**** ENTRIES SHOWN ****

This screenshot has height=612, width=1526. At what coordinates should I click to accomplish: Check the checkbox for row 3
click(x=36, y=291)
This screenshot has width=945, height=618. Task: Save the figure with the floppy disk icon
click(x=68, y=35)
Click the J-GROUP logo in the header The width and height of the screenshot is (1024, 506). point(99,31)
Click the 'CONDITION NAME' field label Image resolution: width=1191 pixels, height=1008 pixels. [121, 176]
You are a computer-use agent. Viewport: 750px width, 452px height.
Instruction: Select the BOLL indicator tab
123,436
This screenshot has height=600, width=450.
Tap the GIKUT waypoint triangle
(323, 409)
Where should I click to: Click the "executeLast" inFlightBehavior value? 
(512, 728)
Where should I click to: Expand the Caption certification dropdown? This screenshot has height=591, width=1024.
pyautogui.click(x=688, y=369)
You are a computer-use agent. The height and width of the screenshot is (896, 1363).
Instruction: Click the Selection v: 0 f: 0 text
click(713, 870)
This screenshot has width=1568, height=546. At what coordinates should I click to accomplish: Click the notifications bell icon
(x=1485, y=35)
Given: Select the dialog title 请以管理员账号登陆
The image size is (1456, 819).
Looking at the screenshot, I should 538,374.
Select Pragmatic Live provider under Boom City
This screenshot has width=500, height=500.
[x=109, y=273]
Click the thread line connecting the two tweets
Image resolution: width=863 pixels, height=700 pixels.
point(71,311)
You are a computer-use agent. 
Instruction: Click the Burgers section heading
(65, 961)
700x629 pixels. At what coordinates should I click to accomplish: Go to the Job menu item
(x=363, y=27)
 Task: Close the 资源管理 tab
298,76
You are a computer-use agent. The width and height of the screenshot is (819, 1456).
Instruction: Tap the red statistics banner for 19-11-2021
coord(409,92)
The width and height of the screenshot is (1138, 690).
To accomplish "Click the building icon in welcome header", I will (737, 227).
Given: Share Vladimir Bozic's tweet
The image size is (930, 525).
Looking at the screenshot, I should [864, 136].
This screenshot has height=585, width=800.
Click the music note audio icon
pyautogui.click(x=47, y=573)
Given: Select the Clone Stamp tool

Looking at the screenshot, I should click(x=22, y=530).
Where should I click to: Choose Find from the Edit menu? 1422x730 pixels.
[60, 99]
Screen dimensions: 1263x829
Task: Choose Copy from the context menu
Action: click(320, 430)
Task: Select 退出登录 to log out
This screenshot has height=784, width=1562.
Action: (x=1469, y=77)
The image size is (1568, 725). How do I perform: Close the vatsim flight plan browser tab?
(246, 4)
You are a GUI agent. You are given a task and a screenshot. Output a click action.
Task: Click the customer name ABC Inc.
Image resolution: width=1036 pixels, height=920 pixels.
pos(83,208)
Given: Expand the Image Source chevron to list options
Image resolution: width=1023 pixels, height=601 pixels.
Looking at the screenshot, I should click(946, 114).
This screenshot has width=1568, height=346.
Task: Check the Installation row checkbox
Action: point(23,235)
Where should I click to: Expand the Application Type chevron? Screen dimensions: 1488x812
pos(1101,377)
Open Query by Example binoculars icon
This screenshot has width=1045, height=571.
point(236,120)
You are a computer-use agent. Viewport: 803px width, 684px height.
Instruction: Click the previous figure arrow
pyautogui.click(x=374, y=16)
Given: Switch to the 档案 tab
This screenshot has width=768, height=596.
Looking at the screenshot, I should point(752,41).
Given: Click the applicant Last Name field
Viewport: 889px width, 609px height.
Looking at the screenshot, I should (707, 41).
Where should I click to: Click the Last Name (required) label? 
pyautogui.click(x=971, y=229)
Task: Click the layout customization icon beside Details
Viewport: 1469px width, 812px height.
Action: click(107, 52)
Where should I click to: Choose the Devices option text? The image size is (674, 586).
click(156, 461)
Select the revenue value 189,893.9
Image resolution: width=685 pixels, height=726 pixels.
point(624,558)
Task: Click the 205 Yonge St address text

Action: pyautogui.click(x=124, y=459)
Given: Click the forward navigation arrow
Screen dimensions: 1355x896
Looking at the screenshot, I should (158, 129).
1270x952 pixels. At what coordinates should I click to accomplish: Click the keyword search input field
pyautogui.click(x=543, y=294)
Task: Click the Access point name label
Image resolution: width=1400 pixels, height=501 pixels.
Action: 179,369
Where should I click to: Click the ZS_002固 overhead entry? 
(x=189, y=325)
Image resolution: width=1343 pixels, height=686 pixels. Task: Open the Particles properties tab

****

* EXERCISE DIRECTIONS: Return all of the items above verbatim, line for line.

* ANSWER TO THIS EXERCISE:
This screenshot has height=612, width=1526. At what coordinates should I click to accomplish: Check the checkbox for row 3
click(x=36, y=291)
This screenshot has width=945, height=618. Task: Save the figure with the floppy disk icon
click(x=68, y=35)
Click the J-GROUP logo in the header The width and height of the screenshot is (1024, 506). point(99,31)
Click the 'CONDITION NAME' field label Image resolution: width=1191 pixels, height=1008 pixels. [121, 176]
You are a computer-use agent. Viewport: 750px width, 452px height.
Instruction: Select the BOLL indicator tab
123,436
This screenshot has height=600, width=450.
Tap the GIKUT waypoint triangle
(323, 409)
Where should I click to: Click the "executeLast" inFlightBehavior value? 
(512, 728)
Where should I click to: Expand the Caption certification dropdown? This screenshot has height=591, width=1024.
pyautogui.click(x=688, y=369)
You are a computer-use agent. The height and width of the screenshot is (896, 1363).
Instruction: Click the Selection v: 0 f: 0 text
click(713, 870)
This screenshot has width=1568, height=546. At what coordinates should I click to accomplish: Click the notifications bell icon
(x=1485, y=35)
Given: Select the dialog title 请以管理员账号登陆
The image size is (1456, 819).
Looking at the screenshot, I should 538,374.
Select Pragmatic Live provider under Boom City
This screenshot has width=500, height=500.
[x=109, y=273]
Click the thread line connecting the two tweets
Image resolution: width=863 pixels, height=700 pixels.
point(71,311)
You are a computer-use agent. 
Instruction: Click the Burgers section heading
(65, 961)
700x629 pixels. At what coordinates should I click to accomplish: Go to the Job menu item
(x=363, y=27)
 Task: Close the 资源管理 tab
298,76
You are a computer-use agent. The width and height of the screenshot is (819, 1456).
Instruction: Tap the red statistics banner for 19-11-2021
coord(409,92)
The width and height of the screenshot is (1138, 690).
To accomplish "Click the building icon in welcome header", I will (737, 227).
Given: Share Vladimir Bozic's tweet
The image size is (930, 525).
Looking at the screenshot, I should [864, 136].
This screenshot has height=585, width=800.
Click the music note audio icon
pyautogui.click(x=47, y=573)
Given: Select the Clone Stamp tool

Looking at the screenshot, I should click(x=22, y=530).
Where should I click to: Choose Find from the Edit menu? 1422x730 pixels.
[60, 99]
Screen dimensions: 1263x829
Task: Choose Copy from the context menu
Action: click(320, 430)
Task: Select 退出登录 to log out
This screenshot has height=784, width=1562.
Action: (x=1469, y=77)
The image size is (1568, 725). How do I perform: Close the vatsim flight plan browser tab?
(246, 4)
You are a GUI agent. You are given a task and a screenshot. Output a click action.
Task: Click the customer name ABC Inc.
Image resolution: width=1036 pixels, height=920 pixels.
pos(83,208)
Given: Expand the Image Source chevron to list options
Image resolution: width=1023 pixels, height=601 pixels.
Looking at the screenshot, I should click(946, 114).
This screenshot has width=1568, height=346.
Task: Check the Installation row checkbox
Action: point(23,235)
Where should I click to: Expand the Application Type chevron? Screen dimensions: 1488x812
pos(1101,377)
Open Query by Example binoculars icon
This screenshot has width=1045, height=571.
point(236,120)
You are a computer-use agent. Viewport: 803px width, 684px height.
Instruction: Click the previous figure arrow
pyautogui.click(x=374, y=16)
Given: Switch to the 档案 tab
This screenshot has width=768, height=596.
Looking at the screenshot, I should point(752,41).
Given: Click the applicant Last Name field
Viewport: 889px width, 609px height.
Looking at the screenshot, I should (707, 41).
Where should I click to: Click the Last Name (required) label? 
pyautogui.click(x=971, y=229)
Task: Click the layout customization icon beside Details
Viewport: 1469px width, 812px height.
Action: click(107, 52)
Where should I click to: Choose the Devices option text? The image size is (674, 586).
click(156, 461)
Select the revenue value 189,893.9
Image resolution: width=685 pixels, height=726 pixels.
point(624,558)
Task: Click the 205 Yonge St address text

Action: pyautogui.click(x=124, y=459)
Given: Click the forward navigation arrow
Screen dimensions: 1355x896
Looking at the screenshot, I should (158, 129).
1270x952 pixels. At what coordinates should I click to accomplish: Click the keyword search input field
pyautogui.click(x=543, y=294)
Task: Click the Access point name label
Image resolution: width=1400 pixels, height=501 pixels.
Action: 179,369
Where should I click to: Click the ZS_002固 overhead entry? 
(x=189, y=325)
Image resolution: width=1343 pixels, height=686 pixels. Task: Open the Particles properties tab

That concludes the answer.